ACEnglish / truvari

Structural variant toolkit for VCFs
MIT License
319 stars 48 forks source link

How to know FN, FP sequence after refine? #238

Closed lok27395 closed 16 hours ago

lok27395 commented 22 hours ago

Hi authors/users,

I am running truvari on ground truth HG002 to benchmark variant calling. I follow GIAB approach. Bench then refine to get refine.variant_summary.json.

However, I want to know the SVLEN and SVTYPE of those being classified as FN or FP. Unlike normal bench, do I only get start and end information from refine.regions.txt?

Many thanks!

ACEnglish commented 16 hours ago

Refine will subset the regions to only analyze those which would benefit from refinement. The refine.regions.txt will tell you through the refined column which regions were harmonized. Once those regions are put through the MSA, the subset of variants are then run through their own truvari bench which is output to the sub-directory phab_output/. There you will find fn.vcf.gz and fp.vcf.gz for the new variant representations after harmonization. However, they will not have SVLEN or SVTYPE INFO annotations. you can add those using truvari anno svinfo.

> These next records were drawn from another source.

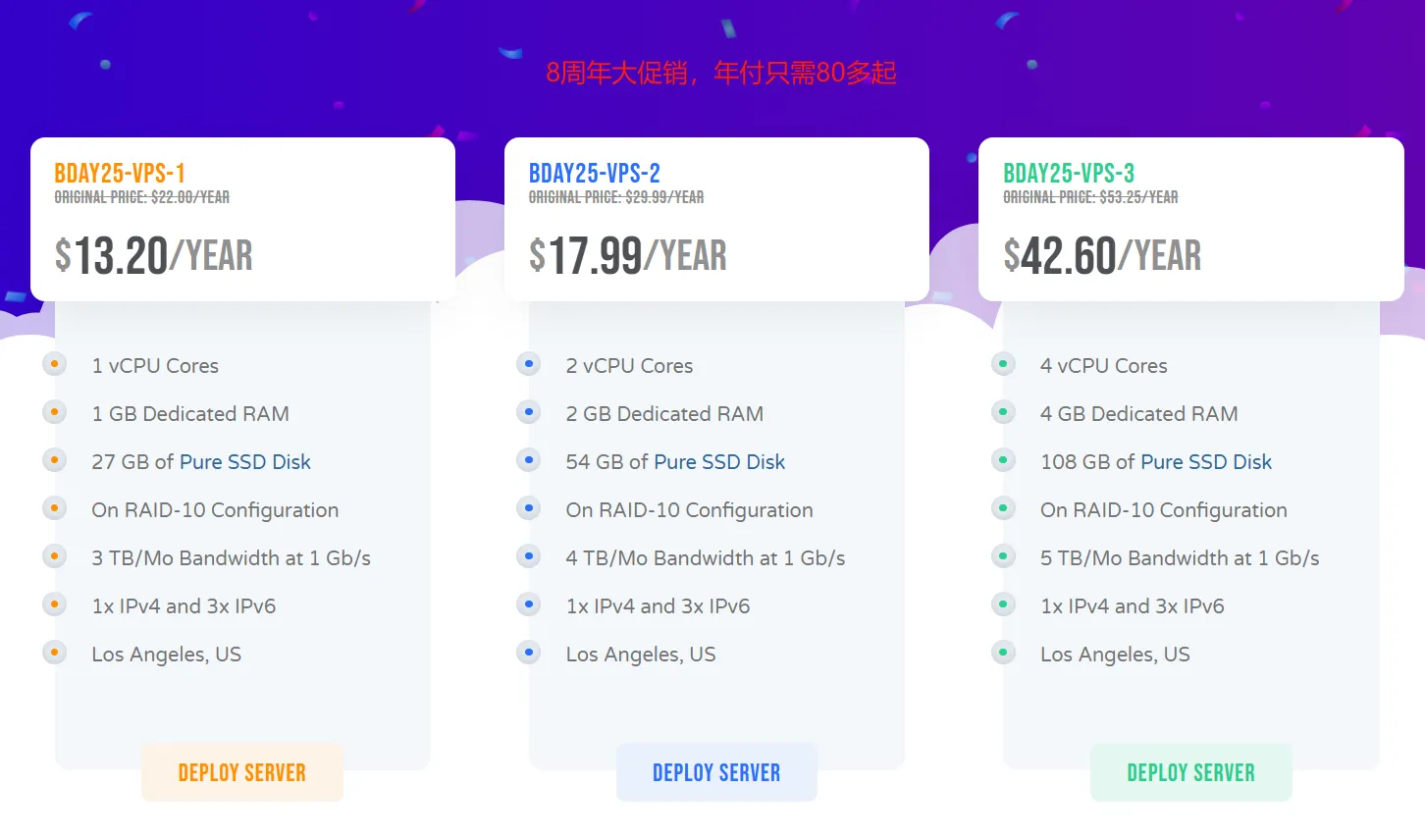
Task: Select the BDAY25-VPS-2 plan title
Action: coord(595,174)
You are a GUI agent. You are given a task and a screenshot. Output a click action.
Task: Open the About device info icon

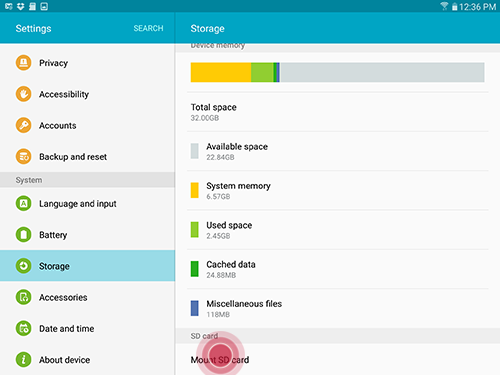(23, 360)
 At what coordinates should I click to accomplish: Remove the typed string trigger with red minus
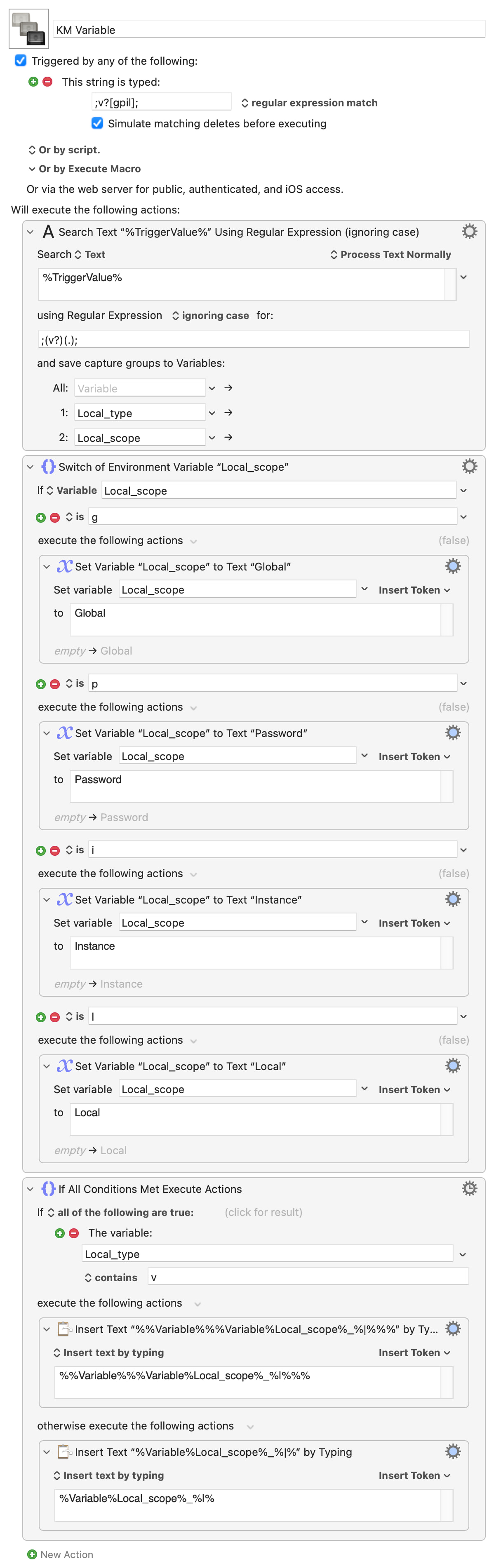click(x=47, y=82)
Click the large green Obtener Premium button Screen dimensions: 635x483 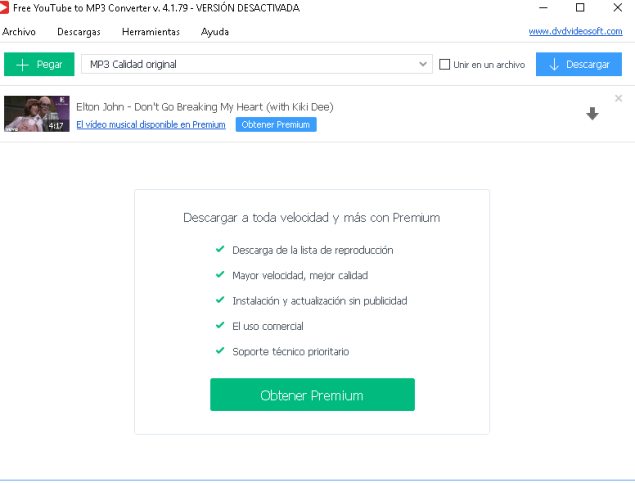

An alternative workflow would be to use truvari ga4gh --with-refine to consolidate the tp-base/fn VCFs (from the main bench output and in the sub-directory phab_output/ and the same to tp-comp/fp. You'll then get 'truth' and 'query' VCFs with annotations of their state. Again, you can run those through truvari anno svinfo to add SVLEN/SVTYPE INFO annotations.